ÖNE GEÇMEK İÇİN HER TÜRLÜ AHLAKSIZLIĞI YAPIYORLAR!

Trabzonspor Kulübü eski başkanı İbrahim Hacıosmanoğlu, 38 sene sonra resmi olarak şampiyonluğu getiren başkan ve yönetimin 2-3 sene kredisi olması gerektiğini belirterek, bu sezon geçen sezonki birlikteliğin yüzde 10'nu göremediğini söyledi.  TSYD Trabzon Şubesi Dergisine açıklamalarda bulunan Hacıosmanoğlu, "Türk futbolunun değişmesinin yolu belli" dedi. Eski Başkan, bu görüşünü şu şekilde detaylandırdı:

“Türk futbolunun düzelmesi için öncelikle ahlaki yönünün düzeltilmesi gerekir.

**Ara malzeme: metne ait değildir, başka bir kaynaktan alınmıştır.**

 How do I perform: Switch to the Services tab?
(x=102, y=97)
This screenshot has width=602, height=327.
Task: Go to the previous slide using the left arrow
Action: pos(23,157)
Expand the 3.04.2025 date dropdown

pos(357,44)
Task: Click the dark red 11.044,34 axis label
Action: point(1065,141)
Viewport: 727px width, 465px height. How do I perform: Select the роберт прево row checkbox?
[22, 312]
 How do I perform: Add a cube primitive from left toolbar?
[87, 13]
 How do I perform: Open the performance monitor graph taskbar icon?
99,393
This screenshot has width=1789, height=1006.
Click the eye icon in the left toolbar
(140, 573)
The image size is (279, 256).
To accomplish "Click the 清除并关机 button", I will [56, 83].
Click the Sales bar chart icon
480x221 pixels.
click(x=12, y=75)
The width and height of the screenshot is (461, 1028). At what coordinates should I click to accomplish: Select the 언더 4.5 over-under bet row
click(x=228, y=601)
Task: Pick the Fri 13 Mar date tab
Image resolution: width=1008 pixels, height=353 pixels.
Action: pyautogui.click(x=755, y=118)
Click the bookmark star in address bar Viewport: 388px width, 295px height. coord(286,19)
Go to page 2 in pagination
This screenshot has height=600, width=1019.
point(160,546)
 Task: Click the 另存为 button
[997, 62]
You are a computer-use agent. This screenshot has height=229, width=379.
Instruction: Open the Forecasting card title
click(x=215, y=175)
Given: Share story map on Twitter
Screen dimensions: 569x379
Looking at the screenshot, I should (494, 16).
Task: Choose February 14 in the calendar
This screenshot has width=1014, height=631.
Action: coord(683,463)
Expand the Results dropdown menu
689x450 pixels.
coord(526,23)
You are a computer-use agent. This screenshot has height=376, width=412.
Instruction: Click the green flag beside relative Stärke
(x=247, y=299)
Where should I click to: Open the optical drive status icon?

Futbolcusundan taraftarına, idarecisinden çalışanlarına kadar Türk futbolunun ahlaki yapısı değişmesi lazım. Eğlence olduğunu idrak etmemiz lazım. Biz ise eğlence olarak görmüyoruz futbolu. Bu bir yarış, herkes öne geçsin istiyoruz. Bunu yapan başarılı, diğerleri başarısız. Ve öne geçmek için her türlü ahlaksızlığı yapıyorlar! Futbol bu şekilde, bu düşünceyle düzelmez. Gençlere ne kadar örnek oluyorsun? Onlara örnek olmamız, birbirimize saygı duymamız lazım ama kimse bu yöne bakmıyor bile.”

HERKESE MAVİ BONCUK DAĞITIYORLAR!

Uygulamaları nedeniyle yıllardır sürekli tartışılan Futbol Federasyonuna bakış açısıyla ilgili olarak sert ifadeler kullanan İbrahim Hacıosmanoğlu, şunları söyledi:

"Herkese mavi boncuk dağıttığı yerde bir irade ortaya koyamazsın. Başarılı olmak ve adaleti sağlamak için mutlaka ortaya irade ortaya koyacaksın. Bunu yapamayan yönetimin Türk futbolunu yönetme şansı yok ki zaten. Türkiye Futbol Federasyonu Başkanıysan ve altında yönetimin var ise bunun kuralları ve kaideleri bellidir. Bunu yeniden yazmıyorsun. UEFA ve FİFA kuralları önüne koyuyor, buna uyacaksın diyor. Kulüplerin gücüne, başkanların gücüne göre kuralları ve kaideleri esnetirsen zaten oradan bir şey çıkmıyor. Türkiye'deki sorun bu. Onun için bugüne dek yaşananlar sadece hakem hatası değildir, kuralların herkese farklı uygulanmasıdır. Bir irade ortaya koyan TFF Başkanı bunlara müsaade eder mi?”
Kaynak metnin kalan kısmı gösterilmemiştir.